Opinião
Assim como Robert Johnson, vivemos em uma
encruzilhada: nunca tantos declararam publicamente o propósito de serem felizes
e, com isso, afastar as dores da vida; ao mesmo tempo, esses mesmos tantos
desejam, junto com a felicidade, serem bem sucedidos e, para alcançar esse
sucesso, reconhecem a necessidade de superar todos os obstáculos, custe o
que custar, incluindo muita dor. “Só desistir é que é para sempre”, repetem o
mantra daqueles que afirmam ter obtido o tão citado sucesso. A conclusão desse
silogismo é: se você for bem sucedido, será feliz. Mas haverá a dor.
Toda uma cadeia de cursos e livros conhecidos como
“auto-ajuda” surgiram na esteira desse paradoxo. A Felicidade virou o santo
Graal, o novo Shangrilá, a Terra Prometida. Ao mesmo tempo, longe dos
enjoativos 40 anos no deserto, a Nova Felicidade ocorre em meio a muito entretenimento,
sem muito peso, sem muita demora, sem muita profundidade. Sucesso fast food,
gamificado, como os cursos que afirmam transformá-lo em psicanalista ou
professor ou proficiente em qualquer língua em quatro meses. É só ter vontade!
A Filosofia, desde que surgiu buscando encontrar
alguma ordem (cosmos) racional nas coisas que nos rodeiam e nas coisas que
rodeiam dentro de nós, igualmente deparou-se com a questão do Fim - como o
destino natural de nossas ações equilibradas - e da Felicidade - como
objetivo desejado para nossas vidas. Aristóteles fundiu uma ideia na outra e
chamou o Fim de Felicidade. Daí a sociedade moderna traduziu o Sucesso como Fim
e definiu como Felicidade a aquisição e o consumo e, ainda mais recentemente,
como visibilidade (ser famoso) e likes na internet.
Lembro-me aqui do Forrest Gump, na cena em que o
personagem resolve correr e correr e logo começa a ser seguido e em algum
tempo, centenas e centenas de pessoas encontram nele o motivo de suas próprias
vidas.
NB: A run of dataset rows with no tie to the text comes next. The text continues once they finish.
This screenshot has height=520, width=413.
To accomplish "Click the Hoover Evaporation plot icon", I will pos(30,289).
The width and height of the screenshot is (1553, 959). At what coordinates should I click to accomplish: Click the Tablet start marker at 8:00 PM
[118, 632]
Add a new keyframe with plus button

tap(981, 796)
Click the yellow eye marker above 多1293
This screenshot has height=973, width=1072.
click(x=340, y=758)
Só faltou combinar com o Forrest. Em um instante, sem nenhuma razão
aparente - aliás, a mesma falta de razão que o fez principiar a corrida - ele
para e vai fazer outra coisa, imergindo no cotidiano. E o vazio se instalou,
mais uma vez, na alma da multidão.
Voltando ao Aristóteles: o Fim-Felicidade não passa pela fuga da dor e nem pelo encontro necessário com ela, porque não há uma relação entre Felicidade e Sucesso, mas entre Felicidade e Bem Comum. Ou seja: em vez de estar acima, recebendo os raios brilhantes do sol antes dos outros, sozinho, mesmo que por um instante, a Felicidade aristotélica é estar ao lado de muitos, compartilhando o sol que, de resto, assim como o feijão, sempre dá pra mais um convidado e outro e outro. Basta reconhecê-lo como merecedor daquilo que você deseja para você também.
Epicuro, outro daqueles incríveis pensadores
gregos, dizia que a Felicidade é o prazer obtido pelo discernimento – e ele
pode implicar alguma dor, desde que isso signifique afastar dores maiores. Algo
como suportar a picada da agulha da injeção para se imunizar contra um vírus
terrível. Ou aceitar a broca do dentista e depois poder voltar a sorrir. Ou ter
a paciência de esperar, ou a determinação de estudar por longas horas, ou
percorrer longas distâncias para, enfim, ser recompensado pelo abraço querido
de alguém que também se esforçou para encontrá-lo.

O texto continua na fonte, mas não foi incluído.